[Saved data entries]
◇ ◇ ◇

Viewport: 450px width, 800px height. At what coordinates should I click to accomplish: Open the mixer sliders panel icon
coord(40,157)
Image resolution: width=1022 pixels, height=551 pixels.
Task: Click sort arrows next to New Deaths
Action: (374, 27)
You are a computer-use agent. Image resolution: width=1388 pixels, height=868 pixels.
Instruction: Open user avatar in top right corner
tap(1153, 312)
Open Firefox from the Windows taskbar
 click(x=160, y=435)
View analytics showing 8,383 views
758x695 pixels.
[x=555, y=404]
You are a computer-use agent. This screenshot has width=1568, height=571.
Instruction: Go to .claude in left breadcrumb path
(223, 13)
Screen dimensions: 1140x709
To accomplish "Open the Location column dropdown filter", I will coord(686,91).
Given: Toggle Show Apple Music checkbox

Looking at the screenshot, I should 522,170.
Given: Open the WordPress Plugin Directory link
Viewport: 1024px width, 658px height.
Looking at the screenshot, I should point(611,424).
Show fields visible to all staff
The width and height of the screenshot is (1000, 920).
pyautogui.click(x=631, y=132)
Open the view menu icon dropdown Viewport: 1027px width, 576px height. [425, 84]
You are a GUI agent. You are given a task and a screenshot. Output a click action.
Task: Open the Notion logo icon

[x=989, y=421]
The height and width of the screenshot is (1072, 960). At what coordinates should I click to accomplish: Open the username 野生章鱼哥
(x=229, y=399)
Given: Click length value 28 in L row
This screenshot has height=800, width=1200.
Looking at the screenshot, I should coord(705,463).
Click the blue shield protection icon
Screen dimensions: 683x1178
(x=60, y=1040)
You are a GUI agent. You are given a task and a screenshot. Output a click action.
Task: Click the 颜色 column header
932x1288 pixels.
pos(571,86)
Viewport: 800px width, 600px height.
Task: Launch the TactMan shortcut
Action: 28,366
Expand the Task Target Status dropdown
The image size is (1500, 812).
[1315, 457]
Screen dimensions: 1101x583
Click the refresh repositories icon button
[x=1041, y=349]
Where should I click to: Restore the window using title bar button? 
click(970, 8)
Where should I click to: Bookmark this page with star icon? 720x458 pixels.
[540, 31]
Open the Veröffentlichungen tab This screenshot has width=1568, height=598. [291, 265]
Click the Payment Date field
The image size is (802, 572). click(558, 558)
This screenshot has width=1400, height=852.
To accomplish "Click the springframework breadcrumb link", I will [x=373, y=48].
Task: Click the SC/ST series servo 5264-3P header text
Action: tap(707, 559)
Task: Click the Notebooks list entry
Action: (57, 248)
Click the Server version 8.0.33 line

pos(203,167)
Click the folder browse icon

◇ ◇ ◇

- **Task description**
Please reproduce every record shown above, exactly as written.

- **Response**
Viewport: 450px width, 800px height. At what coordinates should I click to accomplish: Open the mixer sliders panel icon
coord(40,157)
Image resolution: width=1022 pixels, height=551 pixels.
Task: Click sort arrows next to New Deaths
Action: (374, 27)
You are a computer-use agent. Image resolution: width=1388 pixels, height=868 pixels.
Instruction: Open user avatar in top right corner
tap(1153, 312)
Open Firefox from the Windows taskbar
 click(x=160, y=435)
View analytics showing 8,383 views
758x695 pixels.
[x=555, y=404]
You are a computer-use agent. This screenshot has width=1568, height=571.
Instruction: Go to .claude in left breadcrumb path
(223, 13)
Screen dimensions: 1140x709
To accomplish "Open the Location column dropdown filter", I will coord(686,91).
Given: Toggle Show Apple Music checkbox

Looking at the screenshot, I should 522,170.
Given: Open the WordPress Plugin Directory link
Viewport: 1024px width, 658px height.
Looking at the screenshot, I should point(611,424).
Show fields visible to all staff
The width and height of the screenshot is (1000, 920).
pyautogui.click(x=631, y=132)
Open the view menu icon dropdown Viewport: 1027px width, 576px height. [425, 84]
You are a GUI agent. You are given a task and a screenshot. Output a click action.
Task: Open the Notion logo icon

[x=989, y=421]
The height and width of the screenshot is (1072, 960). At what coordinates should I click to accomplish: Open the username 野生章鱼哥
(x=229, y=399)
Given: Click length value 28 in L row
This screenshot has height=800, width=1200.
Looking at the screenshot, I should coord(705,463).
Click the blue shield protection icon
Screen dimensions: 683x1178
(x=60, y=1040)
You are a GUI agent. You are given a task and a screenshot. Output a click action.
Task: Click the 颜色 column header
932x1288 pixels.
pos(571,86)
Viewport: 800px width, 600px height.
Task: Launch the TactMan shortcut
Action: 28,366
Expand the Task Target Status dropdown
The image size is (1500, 812).
[1315, 457]
Screen dimensions: 1101x583
Click the refresh repositories icon button
[x=1041, y=349]
Where should I click to: Restore the window using title bar button? 
click(970, 8)
Where should I click to: Bookmark this page with star icon? 720x458 pixels.
[540, 31]
Open the Veröffentlichungen tab This screenshot has width=1568, height=598. [291, 265]
Click the Payment Date field
The image size is (802, 572). click(558, 558)
This screenshot has width=1400, height=852.
To accomplish "Click the springframework breadcrumb link", I will [x=373, y=48].
Task: Click the SC/ST series servo 5264-3P header text
Action: tap(707, 559)
Task: Click the Notebooks list entry
Action: (57, 248)
Click the Server version 8.0.33 line

pos(203,167)
Click the folder browse icon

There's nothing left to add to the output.